Ale to wszystko nie zniechęciło mnie ani do zapasów, ani do pisania. Zaszyłem się w swym rodzinnym New Hampshire, i to nie tylko dlatego, że musiałem lizać rany. Nawet przy moich nieszczególnych stopniach z Pitt, uniwersytet New Hampshire miał obowiązek mnie przyjąć, gdyż mieszkałem na terytorium stanu. I właśnie w tej szkole po raz pierwszy trafiłem na zajęcia pod nazwą „nauka twórczego pisania”. Prowadził je powieściopisarz z Południa Stanów, John Yount – sympatyczny, dobroduszny i obdarzony poczuciem humoru człowiek, któremu na widok średników w moich pracach nie drgnęła nawet powieka.
Jednocześnie pełniłem funkcję drugiego trenera w Exeter i występowałem jako „niezależny” w różnych turniejach otwartych w Nowej Anglii i stanie Nowy Jork. Na uniwersytecie New Hampshire nie było drużyny zapaśniczej.
W turniejach otwartych uczestniczyli zawodnicy najróżnorodniejszego autoramentu; niektórzy byli dobrymi i dojrzałymi zapaśnikami ze szkół średnich. Było mnóstwo studentów pierwszych lat college’ów, niemieszczących się w składach swoich drużyn. Zawsze trafiało się kilku zawodników starszych, po studiach: niektórzy byli bardzo dobrzy, często najlepsi w całym turnieju, ale inni byli… cóż, za starzy albo najzwyczajniej w świecie w złej kondycji. Ja sam byłem w niezłej formie – może nie takiej jak w Pittsburghu, ale występowałem już na innych matach.
Nie związałem się, co prawda, z żadnym zespołem, ale występowałem w barwach starego Exeter – z błogosławieństwem Teda Seabrooke’a. Przy rzutach przydawały się dźwignia na ramię Warnicka, unik Johnsona i mój własny niski rzut przez nogę; dysponowałem całkiem niezłym chwytem obronnym w pozycji neutralnej. Sherman Moyer nauczył mnie, jak ważna jest kontrola nad rękami; trudno się było spode mnie wydostać, ale też raczej kiepsko szło mi kładzenie na łopatki.
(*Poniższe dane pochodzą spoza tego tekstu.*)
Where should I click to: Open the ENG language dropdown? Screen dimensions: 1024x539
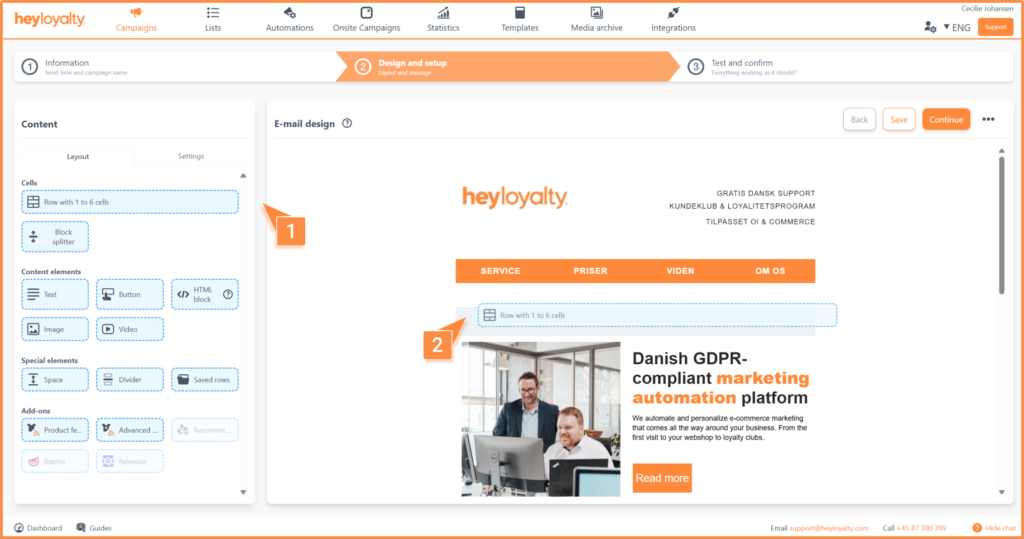[x=957, y=27]
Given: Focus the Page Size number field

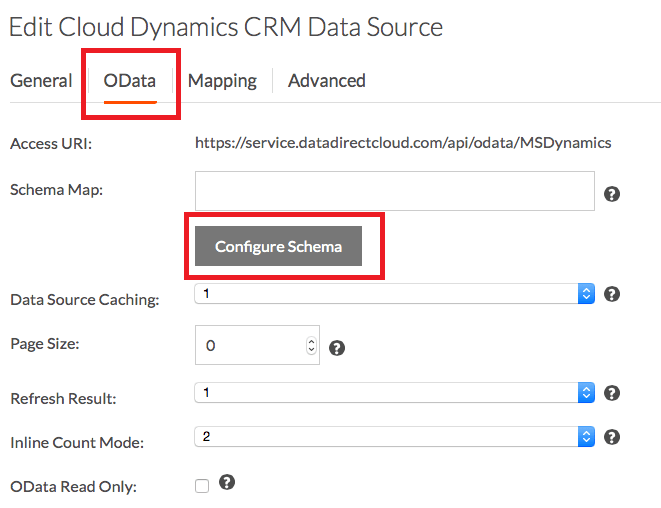Looking at the screenshot, I should (250, 346).
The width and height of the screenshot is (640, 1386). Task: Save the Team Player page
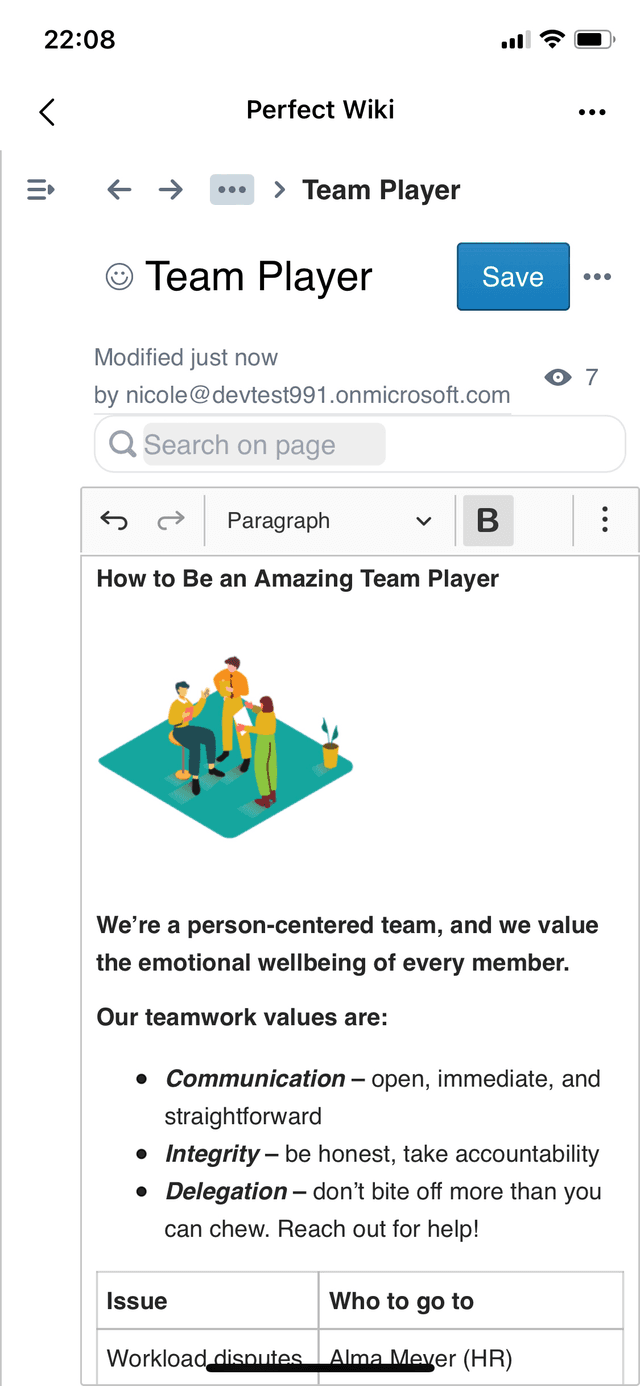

Gdy znajdowałem się w parterze, trudno mnie tam było utrzymać – chociaż Moyerowi udawało się to aż do zakończenia walki.
Nie chcąc zrzucać wagi, zacząłem podnosić ciężary; skoro nie mieściłem się w kategorii do 130 funtów, chciałem pod względem siłowym dorównać zawodnikom w wadze do 137 lub 147. (W turniejach otwartych kategorie wagowe przypominały już to system stosowany w college’ach, już to w zapasach w stylu wolnym; czasami występowałem w kategorii do 136,5 lub 137 funtów, a kiedy indziej w wadze do 147 albo 149,5). Tyłem tak bardzo między innymi przez piwo; w połowie sezonu 1963 skończyłem dwadzieścia jeden lat – jednocześnie rzuciłem papierosy i zacząłem pić piwo.
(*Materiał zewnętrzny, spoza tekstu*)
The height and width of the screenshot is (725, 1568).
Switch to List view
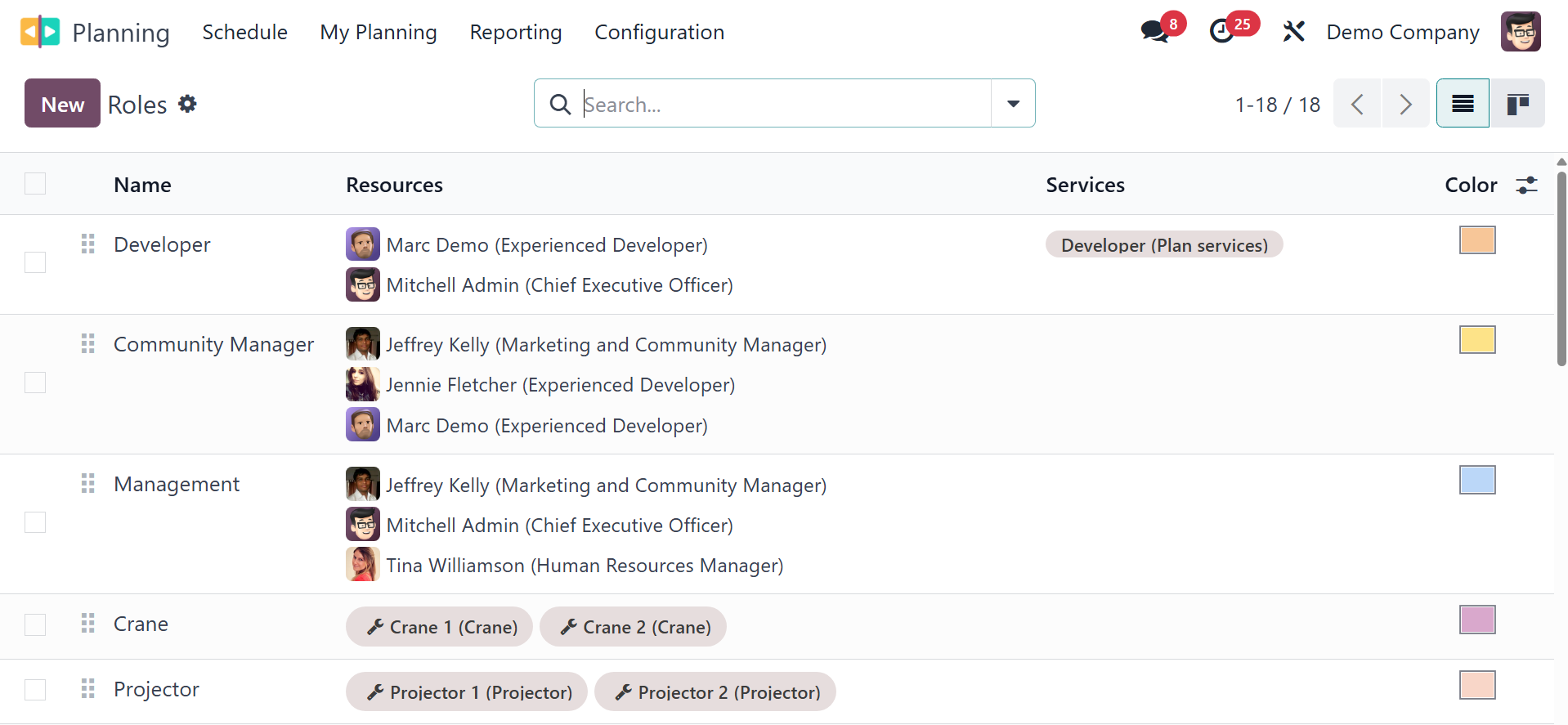tap(1463, 104)
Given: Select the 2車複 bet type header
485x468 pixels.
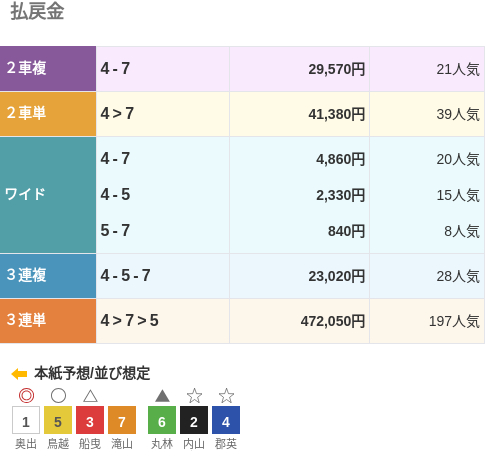Looking at the screenshot, I should 48,69.
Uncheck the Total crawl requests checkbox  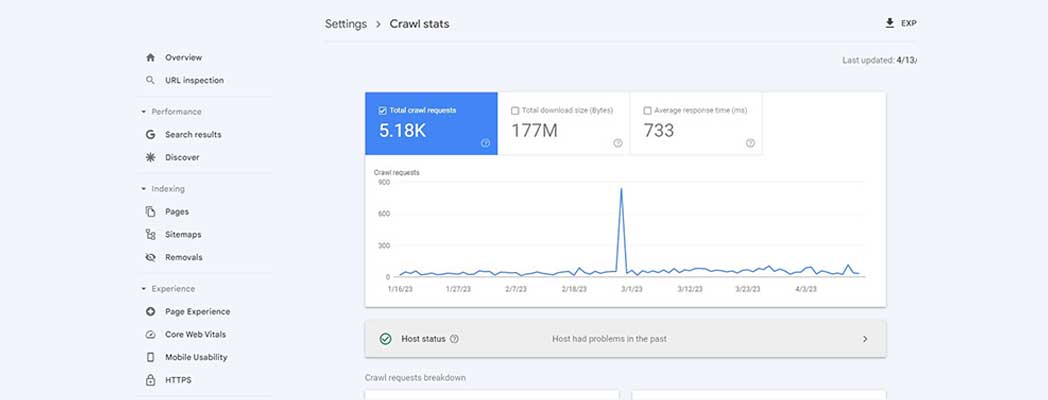coord(383,111)
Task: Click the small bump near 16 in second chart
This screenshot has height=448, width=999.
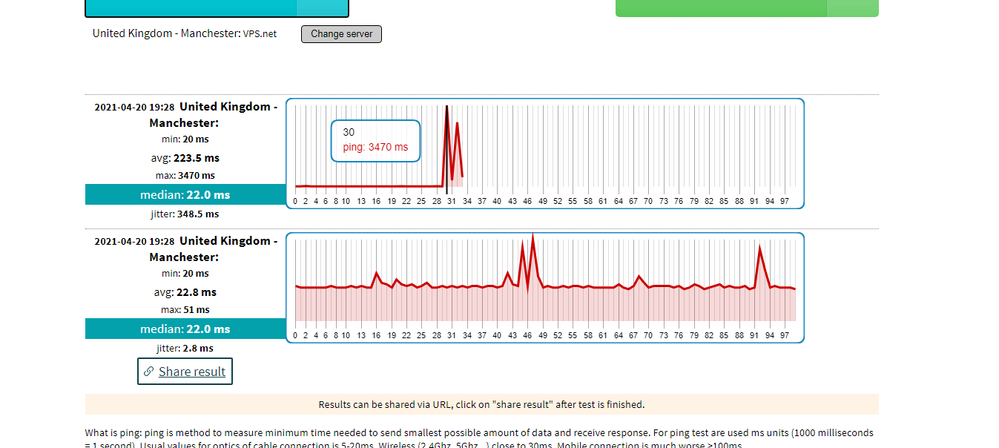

Rzecz jasna, pisarze (lub adepci pisarstwa) na uniwersytecie New Hampshire jak jeden mąż pili i palili; codzienna czterdziestopięciominutowa jazda samochodem z Durham do Exeter na treningi i częste wyjazdy na turnieje zapaśnicze w weekendy zupełnie nie pasowały do mnie – ani moim nowym znajomym do wizerunku pisarza. Już wtedy zacząłem przeczuwać, że koledzy z maty i z wydawnictw raczej rzadko będą się spotykać; na pewien czas sam zrezygnowałem z godzenia obu dyscyplin: byłem święcie przekonany, że mogę zostać albo zapaśnikiem, albo pisarzem, nigdy zaś i jednym i drugim równocześnie.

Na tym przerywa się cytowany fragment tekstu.